▶ **PASSAGE**:
Schepartz notes that the challenge is not just generating a PTC that will promote bond formation between new monomer classes but doing so without destroying the myriad other things a ribosome has to do during translation, such as recognizing tRNA and moving the growing amino acid chain out of the catalytic site.

The RNA in the ribosome is so large—more than 3,000 nucleotides—that the best hope for finding functional ribosomes that work with other monomers is to create libraries of ribosomes with engineered active sites.

For example, to find ribosomes that can incorporate β-amino acids, Hecht screens libraries of ribosomes for ones whose activities are slowed down or stopped by a specific form of the natural product puromycin. The antibiotic looks like the 3′ end of an amino acid–charged tRNA, a feature that allows it to take the place of a charged tRNA and stop the translation of any proteins containing β-amino acids (Biochemistry 2011, DOI: 10.1021/bi2016124).

Active mutant ribosomes typically require multiple mutations in the rRNA. That’s because a single mutation will often kill a ribosome, whereas several mutations can compensate for one another and enable new functions.

Hecht generally changes multiple locations sequentially—but, he cautions, not too many—making all possible versions of the RNA sequence at each location. “The reason that we make large numbers of changes is we don’t want to get locked into an inactive ribosome by making a single change when 6 or 11 changes might have brought it back to a different activity,” he says.

▶ **REQUIRED ACTIONS**:
(1) Extract the part of the ribosome passage that starts at "Schepartz notes that" and ends at "engineered active sites.".
(2) According to the ribosome passage, how many nucleotides make up the RNA in the ribosome?
(3) Carry on the ribosome passage from the point where it stops.
The rows after this point are separate material, not part of the ribosome passage.

▶ **RECORDED DATA**:
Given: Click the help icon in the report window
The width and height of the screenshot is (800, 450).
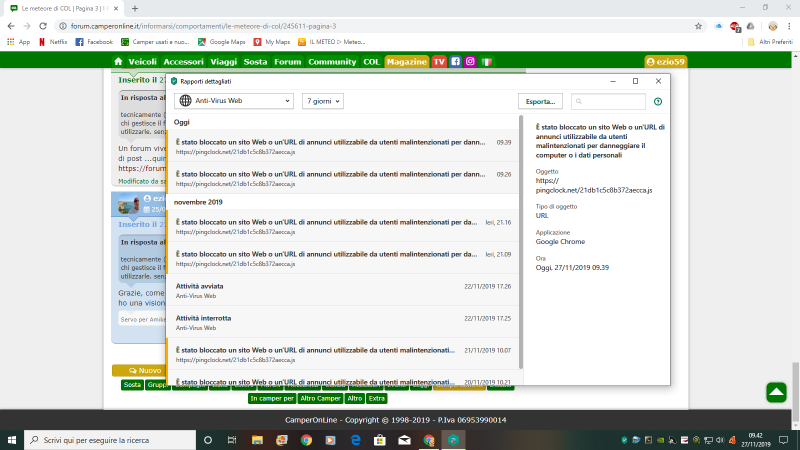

==

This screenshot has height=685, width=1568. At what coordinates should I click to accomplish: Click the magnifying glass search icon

▶ **ANSWERS TO EACH TASK**:
(1)
Schepartz notes that the challenge is not just generating a PTC that will promote bond formation between new monomer classes but doing so without destroying the myriad other things a ribosome has to do during translation, such as recognizing tRNA and moving the growing amino acid chain out of the catalytic site.

The RNA in the ribosome is so large—more than 3,000 nucleotides—that the best hope for finding functional ribosomes that work with other monomers is to create libraries of ribosomes with engineered active sites.

(2) More than 3,000 nucleotides.

(3)
“In order to generate libraries of ribosomes, one has to be pretty smart about where one introduces mutations, especially if the ribosome is to remain functional in a cell,” Schepartz says. Her team identified a ribosome called P7A7 that with 12 mutations was able to incorporate a β-amino acid during protein synthesis in E. coli (J. Am. Chem. Soc. 2016, DOI: 10.1021/jacs.6b01023).

But the researchers were surprised when they tried to solve the structure of P7A7. C-GEM member Jamie H. D. Cate, a structural biologist at UC Berkeley, and coworkers found that they couldn’t get a cryo-electron microscopy image of an intact P7A7 ribosome (Biochemistry 2019, DOI: 10.1021/acs.biochem.9b00746). In the structures that they could get of the large subunit, the catalytic PTC was completely disordered.

Cate says the ribosome is nearly assembled—all the right parts are there. “But it just so happens that the peptidyl transferase center is the last thing to fold. You can get most of the way there and not realize you’re not all the way there,” Cate says. The quality of the electron microscope image was such that the researchers could see how some RNA bases paired and stacked with one another, “and then right next door is completely wiped out,” he says.

Schepartz and Cate think that inside cells, P7A7 benefits from crowded conditions and molecular chaperones that hold the ribosome together enough to function. Without those partners, it can’t assemble properly.

Like Hecht, Schepartz and coworkers have found that making one mutation often requires making another mutation for a ribosome to remain active. Schepartz’s graduate student Allison S. Walker used a method called statistical coupling analysis to identify patterns of residues extending from the PTC that coevolve and so need to be modified in tandem (Proc. Natl. Acad. Sci. U.S.A. 2020, DOI: 10.1073/pnas.1909634117).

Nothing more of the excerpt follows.